“Cuando Gregorio Samsa se despertó una mañana después de un sueño
intranquilo, se encontró sobre su cama convertido en un monstruoso insecto. Sus
muchas patas, ridículamente pequeñas en comparación con el resto de su tamaño,
le vibraban desamparadas ante los ojos.”
LA METAMORFOSIS - Franz
Kafka
Más o menos esto fue lo que me
pasó al despertarme. Tiene cojones que me pase en la ciudad de Kafka. Gingerman
hacía acto de presencia. Y eso que el primer día no eran más que unas cuantas
picaduras de chinche en el brazo. Renombramos a nuestras nuevas amigas como
gingers porque sin duda es una palabra mucho más graciosa que bed bugs. Durante los diez días que
permanecimos en el hostel, mi cuerpo fue adquiriendo progresivamente un relieve
abrupto y escarpado. Si alguien me hubiera dado un masaje habría podido leer en
mi espalda mensajes satánicos en braille. Tenía picaduras de tamaños variados desde
la cabeza hasta los pies.
A Ana todo esto le hacía mucha
gracia, porque durante la primera semana su cuerpo permaneció impoluto. Yo
andaba obsesionado con fumigar la maleta y llevar toda la ropa a la lavandería,
y ella reía mientras comía manzanas y se echaba crema hidratante. Creíamos que
la sangre de Jaén no tenía ningún interés para nuestras amigas las gingers,
pero el penúltimo día ocurrió.
Hasta entonces, Ana disfrutaba
mucho encendiendo el móvil durante la noche para descubrir cuántas gingers
había paseando por su almohada. Pero justo cuando se convenció de que era
inmune a sus encantos, se despertó convertida en Gingerwoman. Además, por todo
lo grande. Tenía toda la cara y el cuello repleto de picaduras, y yo tuve que
mentir repetidamente con frases como “tía,
si no te fijas no se nota”. No encontramos ninguna tienda de burkas, así
que se dedicó durante unos días a observar el mundo tras una bufanda marrón.

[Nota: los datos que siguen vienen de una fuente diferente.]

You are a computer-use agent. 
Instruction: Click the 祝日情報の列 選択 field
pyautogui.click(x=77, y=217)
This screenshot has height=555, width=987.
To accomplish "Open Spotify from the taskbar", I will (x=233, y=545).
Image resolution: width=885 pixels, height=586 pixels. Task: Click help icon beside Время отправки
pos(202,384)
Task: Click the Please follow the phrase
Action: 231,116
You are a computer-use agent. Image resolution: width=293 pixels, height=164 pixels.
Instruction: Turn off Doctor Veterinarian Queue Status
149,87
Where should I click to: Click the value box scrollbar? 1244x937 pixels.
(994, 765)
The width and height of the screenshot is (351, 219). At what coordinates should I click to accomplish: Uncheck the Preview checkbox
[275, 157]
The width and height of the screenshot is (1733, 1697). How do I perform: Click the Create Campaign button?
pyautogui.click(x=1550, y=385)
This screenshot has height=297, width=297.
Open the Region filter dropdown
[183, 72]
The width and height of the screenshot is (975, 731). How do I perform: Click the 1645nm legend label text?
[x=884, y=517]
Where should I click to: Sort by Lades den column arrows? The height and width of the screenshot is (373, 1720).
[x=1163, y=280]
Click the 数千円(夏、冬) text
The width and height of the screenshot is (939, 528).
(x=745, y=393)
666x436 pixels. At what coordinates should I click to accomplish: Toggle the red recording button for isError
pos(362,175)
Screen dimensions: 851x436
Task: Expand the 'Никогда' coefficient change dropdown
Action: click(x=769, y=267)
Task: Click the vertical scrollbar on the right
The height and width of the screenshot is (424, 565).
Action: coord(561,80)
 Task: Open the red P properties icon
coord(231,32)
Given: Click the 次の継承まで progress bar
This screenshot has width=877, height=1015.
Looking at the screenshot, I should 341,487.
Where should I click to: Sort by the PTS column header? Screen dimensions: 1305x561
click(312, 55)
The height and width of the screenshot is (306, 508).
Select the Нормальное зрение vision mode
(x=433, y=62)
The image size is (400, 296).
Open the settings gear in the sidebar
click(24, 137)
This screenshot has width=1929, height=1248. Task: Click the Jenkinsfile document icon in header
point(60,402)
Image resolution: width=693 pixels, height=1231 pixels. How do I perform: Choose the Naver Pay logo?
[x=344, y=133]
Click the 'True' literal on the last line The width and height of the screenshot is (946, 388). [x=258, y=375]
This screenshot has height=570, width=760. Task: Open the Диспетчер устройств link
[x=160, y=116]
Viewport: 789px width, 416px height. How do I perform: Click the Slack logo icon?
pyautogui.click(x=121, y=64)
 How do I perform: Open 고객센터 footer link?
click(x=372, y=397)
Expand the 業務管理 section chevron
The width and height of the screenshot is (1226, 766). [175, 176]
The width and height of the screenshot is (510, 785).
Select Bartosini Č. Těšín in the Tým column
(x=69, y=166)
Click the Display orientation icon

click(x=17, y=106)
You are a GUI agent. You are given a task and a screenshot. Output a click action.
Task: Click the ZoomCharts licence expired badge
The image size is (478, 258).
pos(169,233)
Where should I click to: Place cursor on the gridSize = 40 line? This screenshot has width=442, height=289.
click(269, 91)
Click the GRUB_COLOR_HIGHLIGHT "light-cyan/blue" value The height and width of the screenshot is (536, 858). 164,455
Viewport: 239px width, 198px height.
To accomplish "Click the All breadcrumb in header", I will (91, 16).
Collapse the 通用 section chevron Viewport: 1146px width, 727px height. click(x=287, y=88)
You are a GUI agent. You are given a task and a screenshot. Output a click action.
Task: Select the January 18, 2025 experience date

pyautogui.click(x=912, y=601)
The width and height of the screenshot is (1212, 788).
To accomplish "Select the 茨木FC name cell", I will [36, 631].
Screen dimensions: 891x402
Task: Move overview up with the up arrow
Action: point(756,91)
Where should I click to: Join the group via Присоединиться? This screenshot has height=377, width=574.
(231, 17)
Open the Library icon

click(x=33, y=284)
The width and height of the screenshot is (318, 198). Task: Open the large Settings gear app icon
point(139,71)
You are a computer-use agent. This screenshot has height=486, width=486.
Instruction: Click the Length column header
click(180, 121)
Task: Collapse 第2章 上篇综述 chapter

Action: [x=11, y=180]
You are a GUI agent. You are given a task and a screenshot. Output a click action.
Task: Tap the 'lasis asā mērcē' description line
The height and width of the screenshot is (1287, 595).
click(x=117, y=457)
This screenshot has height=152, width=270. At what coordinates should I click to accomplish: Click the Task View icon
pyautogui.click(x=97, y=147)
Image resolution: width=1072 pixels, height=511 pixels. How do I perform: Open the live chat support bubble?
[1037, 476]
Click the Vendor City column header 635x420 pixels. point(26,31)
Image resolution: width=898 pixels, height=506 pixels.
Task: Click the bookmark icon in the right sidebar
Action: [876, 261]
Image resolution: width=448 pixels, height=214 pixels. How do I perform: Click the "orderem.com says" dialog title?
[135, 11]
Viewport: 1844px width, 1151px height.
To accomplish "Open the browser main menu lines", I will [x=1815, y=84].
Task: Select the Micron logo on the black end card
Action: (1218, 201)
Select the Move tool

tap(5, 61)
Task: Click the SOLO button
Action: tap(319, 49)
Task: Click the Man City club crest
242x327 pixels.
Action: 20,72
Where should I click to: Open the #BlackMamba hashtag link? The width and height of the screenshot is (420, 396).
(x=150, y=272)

Sus padres insistían en que
fuésemos a un hospital y denunciásemos al hostel. A mis padres les dio la risa
y poco más. Pasamos de hospitales, que aquí no hay sanidad pública y sale
carísimo enfermar. Fuimos a una farmacia y con una performance le explicamos a
la amable farmacéutica checa nuestro problema, pero tuvimos que huir
despavoridos cuando nos intentó cobrar 1000 coronas - cuarenta pavazos - por una pomada relajante del
tamaño de un sobre de kétchup.
Había otro drama paralelo, cuatro
maletas que eran caldo de cultivo para que las chinches se montasen un resort.
En realidad la solución fue un poco ridícula, porque acabamos dando paseos por
Praga con cientos de miles de bolsas de basura llenas de ropa y parecíamos
Mayte Zaldívar y la Panto en pleno auge marbellí. Pero bueno, después de unas semanas
jugando a ser lavanderas, creo que hemos evitado que las chinches continúen
expandiéndose por Praga. Y seguimos vivos, que ya es bastante.